Spanish intellectual and politician

Diego Hidalgo y Durán (1886–1961) was a Spanish intellectual and politician, who was appointed minister of war during the Second Spanish Republic (1931–1936).

==Biography==
Born in Los Santos de Maimona (Extremadura) in a family of aristocratic descent, Diego Hidalgo had to make a living early as his family had no lands and his father died when he was young. After studying law, he passed the state exam to become a notary, and started supporting his mother and four siblings.

Hidalgo was a Republican (even though he had rights to two titles of Marquis, given up by his grandfather, Diego Hidalgo y Solís). One of the drafters of the Constitutions of the Second Spanish Republic in 1931, and a member of the Radical Republican Party presided by Alejandro Lerroux, Hidalgo became Minister of War in 1934. When serving as Minister, Hidalgo chose Francisco Franco (who was later going to be lead nationalist Spain during the civil war and be the caudillo for nearly 40 years) as one of his advisers. Hidalgo ordered Franco to stop the asturian miners' strike of 1934. Although Franco would later reveal to be ideologically different from Hidalgo, he kept affection for him, and Hidalgo was one of the only people who could speak freely with Franco.

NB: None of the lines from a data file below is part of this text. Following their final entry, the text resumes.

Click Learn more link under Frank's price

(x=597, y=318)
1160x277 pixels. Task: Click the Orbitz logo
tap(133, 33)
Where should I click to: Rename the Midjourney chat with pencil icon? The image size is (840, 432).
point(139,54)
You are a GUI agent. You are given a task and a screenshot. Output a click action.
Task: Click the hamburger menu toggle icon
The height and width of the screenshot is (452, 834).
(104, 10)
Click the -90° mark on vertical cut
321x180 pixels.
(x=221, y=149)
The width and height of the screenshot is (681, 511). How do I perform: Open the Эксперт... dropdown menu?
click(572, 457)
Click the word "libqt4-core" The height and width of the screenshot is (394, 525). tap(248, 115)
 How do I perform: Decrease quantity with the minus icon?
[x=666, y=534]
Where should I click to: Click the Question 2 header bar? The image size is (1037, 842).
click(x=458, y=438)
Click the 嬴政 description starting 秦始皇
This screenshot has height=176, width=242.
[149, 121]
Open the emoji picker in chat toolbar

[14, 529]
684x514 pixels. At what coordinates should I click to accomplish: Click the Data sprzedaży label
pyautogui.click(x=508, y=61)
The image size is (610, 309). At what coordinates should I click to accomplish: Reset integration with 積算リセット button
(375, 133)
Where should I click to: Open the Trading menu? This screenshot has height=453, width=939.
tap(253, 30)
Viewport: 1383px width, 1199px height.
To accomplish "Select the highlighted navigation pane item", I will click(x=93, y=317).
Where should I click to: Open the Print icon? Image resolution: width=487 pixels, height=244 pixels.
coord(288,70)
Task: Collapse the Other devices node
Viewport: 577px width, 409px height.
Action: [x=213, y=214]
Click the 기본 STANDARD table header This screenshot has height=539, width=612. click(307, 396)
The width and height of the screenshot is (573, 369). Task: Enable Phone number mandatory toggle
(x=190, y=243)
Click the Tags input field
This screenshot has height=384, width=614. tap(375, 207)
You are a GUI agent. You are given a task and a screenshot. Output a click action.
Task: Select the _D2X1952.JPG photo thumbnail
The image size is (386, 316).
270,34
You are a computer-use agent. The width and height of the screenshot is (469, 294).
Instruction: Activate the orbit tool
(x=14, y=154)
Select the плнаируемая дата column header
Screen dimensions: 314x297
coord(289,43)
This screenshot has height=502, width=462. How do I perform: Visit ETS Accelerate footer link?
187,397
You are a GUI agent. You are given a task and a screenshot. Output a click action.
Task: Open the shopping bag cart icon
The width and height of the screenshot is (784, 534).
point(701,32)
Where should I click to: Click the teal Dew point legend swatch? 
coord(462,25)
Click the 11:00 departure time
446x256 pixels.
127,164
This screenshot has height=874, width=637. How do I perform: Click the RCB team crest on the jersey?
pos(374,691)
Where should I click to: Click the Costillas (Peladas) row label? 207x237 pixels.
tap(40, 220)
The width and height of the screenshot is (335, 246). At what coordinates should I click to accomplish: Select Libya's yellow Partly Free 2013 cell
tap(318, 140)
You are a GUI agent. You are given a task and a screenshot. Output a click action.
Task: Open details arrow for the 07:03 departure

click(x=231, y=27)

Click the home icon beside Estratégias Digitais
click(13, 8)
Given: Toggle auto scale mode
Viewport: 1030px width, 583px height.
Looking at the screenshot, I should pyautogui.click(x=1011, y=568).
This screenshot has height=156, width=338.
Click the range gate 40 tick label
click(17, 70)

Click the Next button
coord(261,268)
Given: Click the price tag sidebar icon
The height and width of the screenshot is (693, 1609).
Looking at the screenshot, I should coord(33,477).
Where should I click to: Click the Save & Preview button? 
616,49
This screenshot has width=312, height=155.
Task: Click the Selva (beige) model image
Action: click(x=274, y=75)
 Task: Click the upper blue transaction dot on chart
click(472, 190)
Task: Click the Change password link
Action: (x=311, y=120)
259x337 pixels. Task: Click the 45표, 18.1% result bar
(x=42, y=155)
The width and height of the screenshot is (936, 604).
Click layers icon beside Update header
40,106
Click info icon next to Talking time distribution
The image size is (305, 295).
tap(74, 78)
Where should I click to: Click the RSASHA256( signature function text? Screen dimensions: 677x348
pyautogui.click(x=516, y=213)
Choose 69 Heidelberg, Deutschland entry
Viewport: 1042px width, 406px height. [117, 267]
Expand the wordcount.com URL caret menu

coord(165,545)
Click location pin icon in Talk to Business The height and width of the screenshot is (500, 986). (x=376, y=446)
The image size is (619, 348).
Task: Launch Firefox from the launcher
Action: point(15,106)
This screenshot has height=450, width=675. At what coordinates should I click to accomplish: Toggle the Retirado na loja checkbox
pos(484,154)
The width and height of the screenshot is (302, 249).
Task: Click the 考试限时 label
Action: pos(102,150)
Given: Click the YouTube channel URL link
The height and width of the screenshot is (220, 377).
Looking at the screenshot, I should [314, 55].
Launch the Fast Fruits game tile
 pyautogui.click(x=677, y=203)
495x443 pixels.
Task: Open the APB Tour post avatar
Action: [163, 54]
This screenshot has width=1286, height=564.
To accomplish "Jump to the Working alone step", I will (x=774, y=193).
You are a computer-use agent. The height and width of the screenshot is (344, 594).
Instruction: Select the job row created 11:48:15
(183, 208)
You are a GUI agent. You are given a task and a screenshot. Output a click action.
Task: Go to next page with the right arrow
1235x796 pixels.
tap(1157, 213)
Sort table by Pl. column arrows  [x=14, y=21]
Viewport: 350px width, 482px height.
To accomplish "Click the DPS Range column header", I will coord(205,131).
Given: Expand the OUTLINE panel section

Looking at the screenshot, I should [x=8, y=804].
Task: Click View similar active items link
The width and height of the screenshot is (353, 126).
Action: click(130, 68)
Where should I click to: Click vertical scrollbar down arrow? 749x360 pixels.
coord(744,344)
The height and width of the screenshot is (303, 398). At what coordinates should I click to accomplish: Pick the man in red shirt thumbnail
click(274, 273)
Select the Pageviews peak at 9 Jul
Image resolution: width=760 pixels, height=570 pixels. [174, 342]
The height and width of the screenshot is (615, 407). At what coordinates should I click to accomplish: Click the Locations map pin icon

During the Spanish Civil War (1936–1939), Diego Hidalgo had to flee from Spain, where he was threatened both by Nationalists and Republicans. He spent most of the war in France where he married Gerda Schnur, the daughter of German industrialist David Schnur.

Back in Spain in 1938, Hidalgo continued his activities as a lawyer, notary, and writer. Notably, he saved 39 Republican political prisoners from being executed, proving their innocence. Hidalgo was also a member of the International Court of Justice.

Diego Hidalgo y Durán was the father of the Spanish intellectual and philanthropist Diego Hidalgo Schnur.

==Major writings by Diego Hidalgo y Durán==
- Un notario español en Rusia, 1929.
- ¿Por qué fui lanzado del ministerio de la guerra?: diez meses de actuación ministerial, 1934.
- Nueva York: impresiones de un español del siglo XIX que no sabe inglés, 1947.
- José Antonio de Saravia: de estudiante extremeño a general de los ejércitos del Zar, 1936.